Oggi è membro del Gruppo dei Saggi dell’Unione africana e docente della prestigiosa Science Po di Parigi, Dipartimento d’Affari Internazionali. Uomo del dialogo, di altissimo profilo internazionale, mai toccato da scandali o corruzione, c’è da scommettere che avrà un ruolo chiave in questi lunghi mesi di transizione che attendono l’Algeria, se saprà arpeggiare le note del cambiamento, come richiesto ancora a gran voce attraverso i social.

Ma come dichiara a Le Monde Olivier Appert, direttore del Centre Energie dell’Ifri, Istituto francese delle relazioni internazionali, il cambiamento deve passare anche attraverso l’economia. “L’Algeria è malata di petrolio”, titola il servizio, e non ha saputo trovare alternative ad una economia basata quasi esclusivamente sullo sfruttamento del sottosuolo. Un quarto del Pil, il 95% delle esportazioni derivano dal petrolio, la cui resa è calata in dieci anni (2007-2017), sia in termini quantitativi, passando da 2 milioni al giorno a 1,5 milioni al giorno, che remunerativi, da 120 dollari al barile nel 2014, a 30-40 alla fine del 2015. Mutamenti legislativi disomogenei non avrebbero migliorato la situazione: le tre ultime e differenti leggi sugli idrocarburi avrebbero creato disorientamento tra gli investitori che si sono rivolti altrove.

Insomma, grandi speranze sono ora riposte in Brahimi. E la mossa era forse nell’aria da tempo. Non più tardi del settembre scorso, interrogato dal canale “Algerie Monde Infos” su un suo eventuale ritorno sulla scena politica algerina, aveva declinato l’idea per questioni anagrafiche, ma di fronte all’emergenza attuale quelle parole appaiono ormai molto lontane. Del resto, già di fronte alla sfida siriana, Brahimi aveva dichiarato: “Suppongo di essere abbastanza vanitoso da poter pensare che, con l’esperienza che ho, se mi chiedono di intervenire in una situazione del genere non posso rifiutare, anche se sono molto, molto preoccupato per la difficoltà di ciò che devo affrontare”.

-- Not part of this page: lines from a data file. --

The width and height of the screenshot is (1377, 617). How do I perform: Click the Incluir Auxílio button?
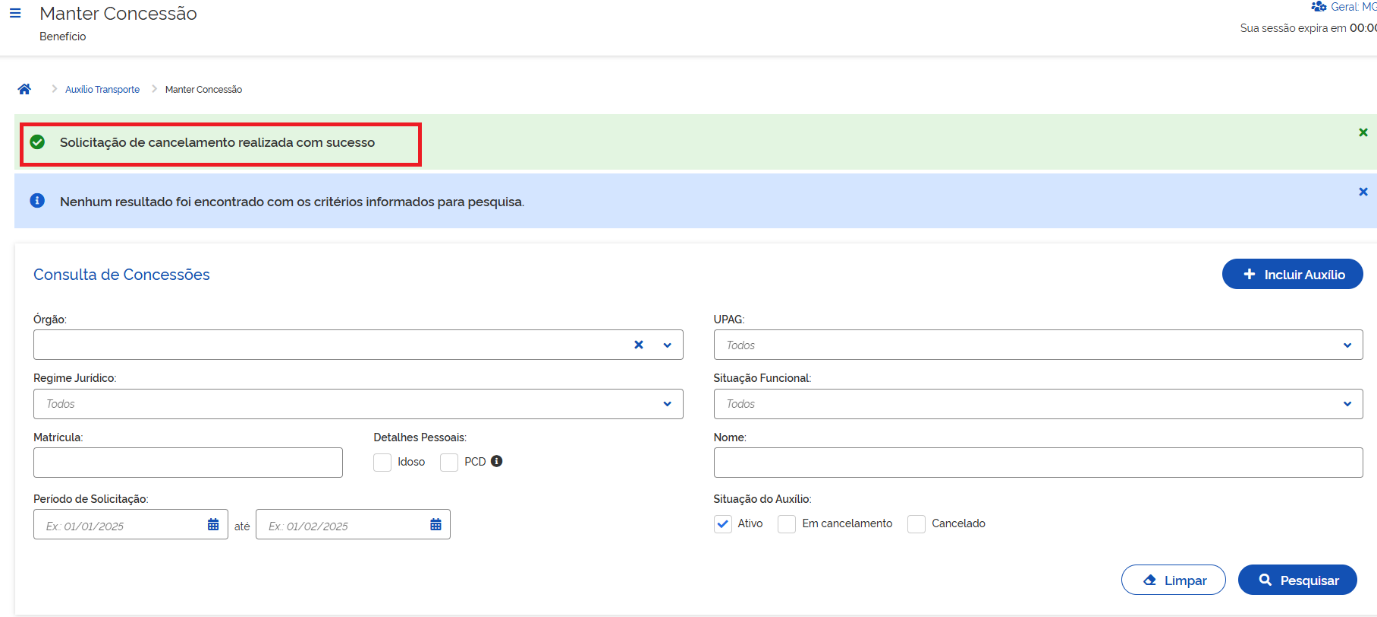(1292, 274)
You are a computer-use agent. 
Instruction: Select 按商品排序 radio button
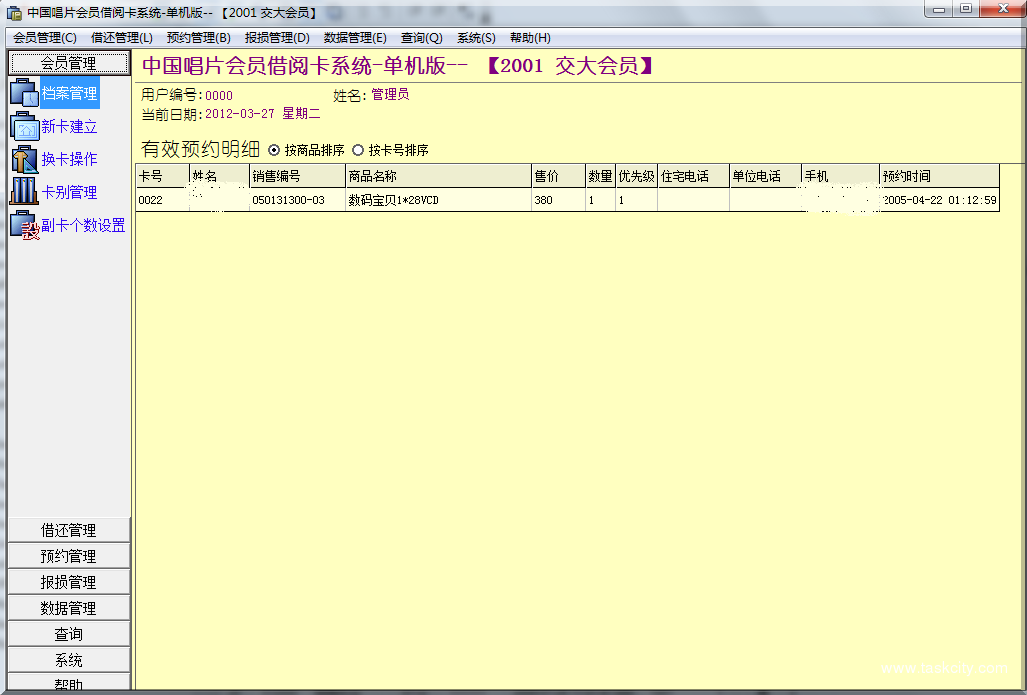(275, 150)
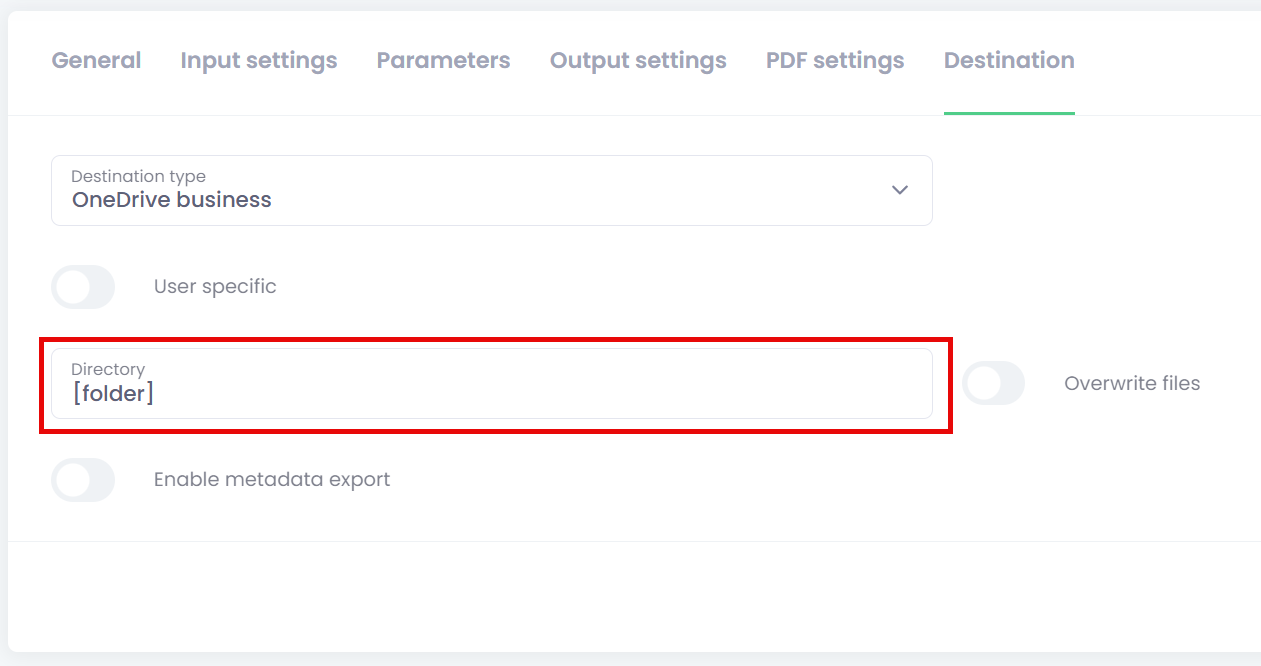
Task: Open the PDF settings tab
Action: click(x=835, y=60)
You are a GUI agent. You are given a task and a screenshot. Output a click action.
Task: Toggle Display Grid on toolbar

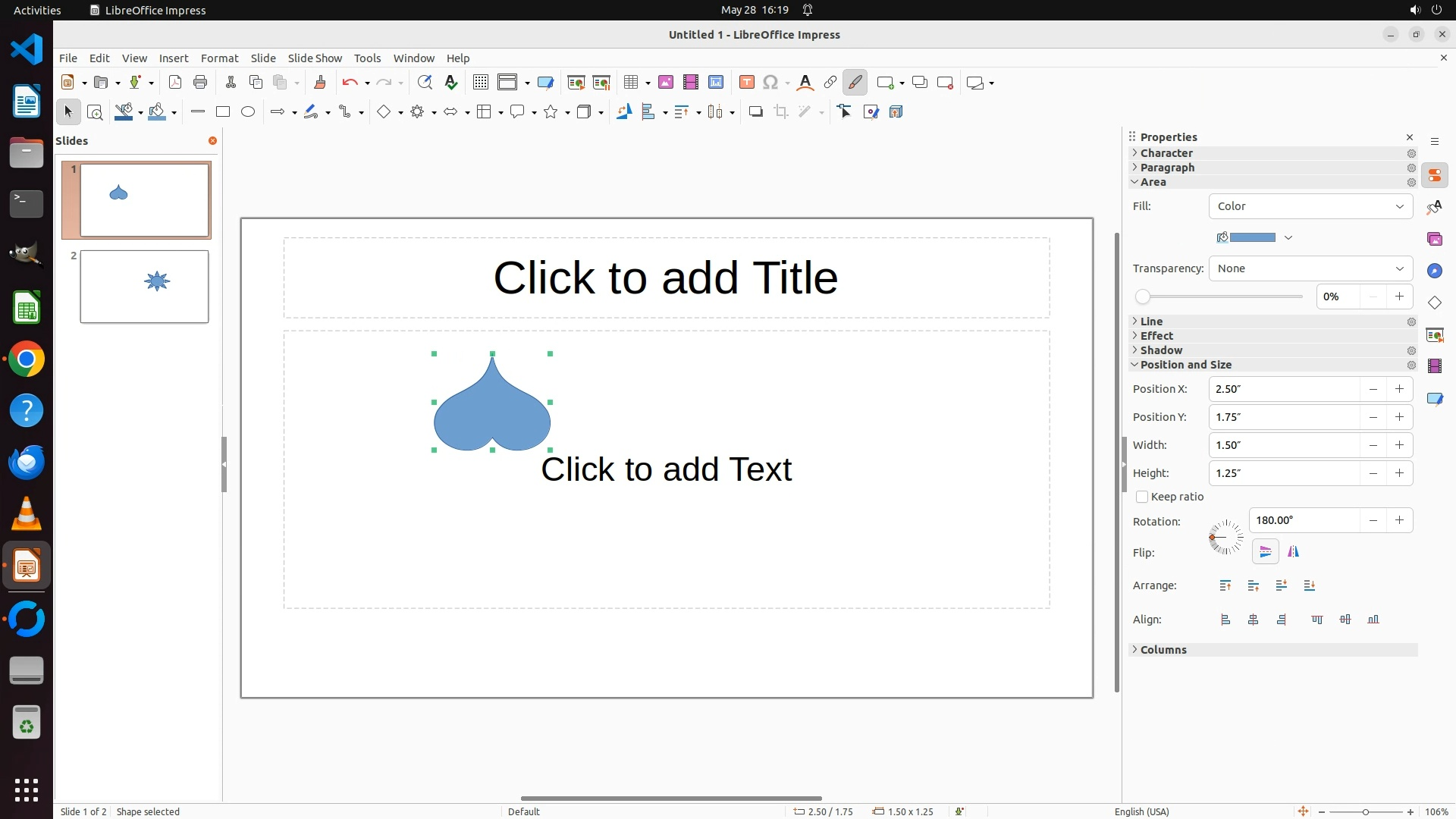(480, 83)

Intanto la Francia osserva la situazione con il fiato sospeso. In queste ore, l’algerino Bernard Henri Levy si domanda in un Tweet se “l’Algeria passerà dall’Autunno del Patriarca di Gabriel García Márquez a l’Estate a Tipasa di Camus”, cioè dalla dittatura alla fioritura radiosa a cui la sua terra sarebbe predestinata dalla bellezza classica, quasi mitologica che la contraddistingue. Abbandonando ogni poesia conclude: “Dipenderà dalla mobilitazione degli algerini, ma anche dei pericolosi servizi segreti, che, immagino, non hanno ancora detto la loro ultima parola”.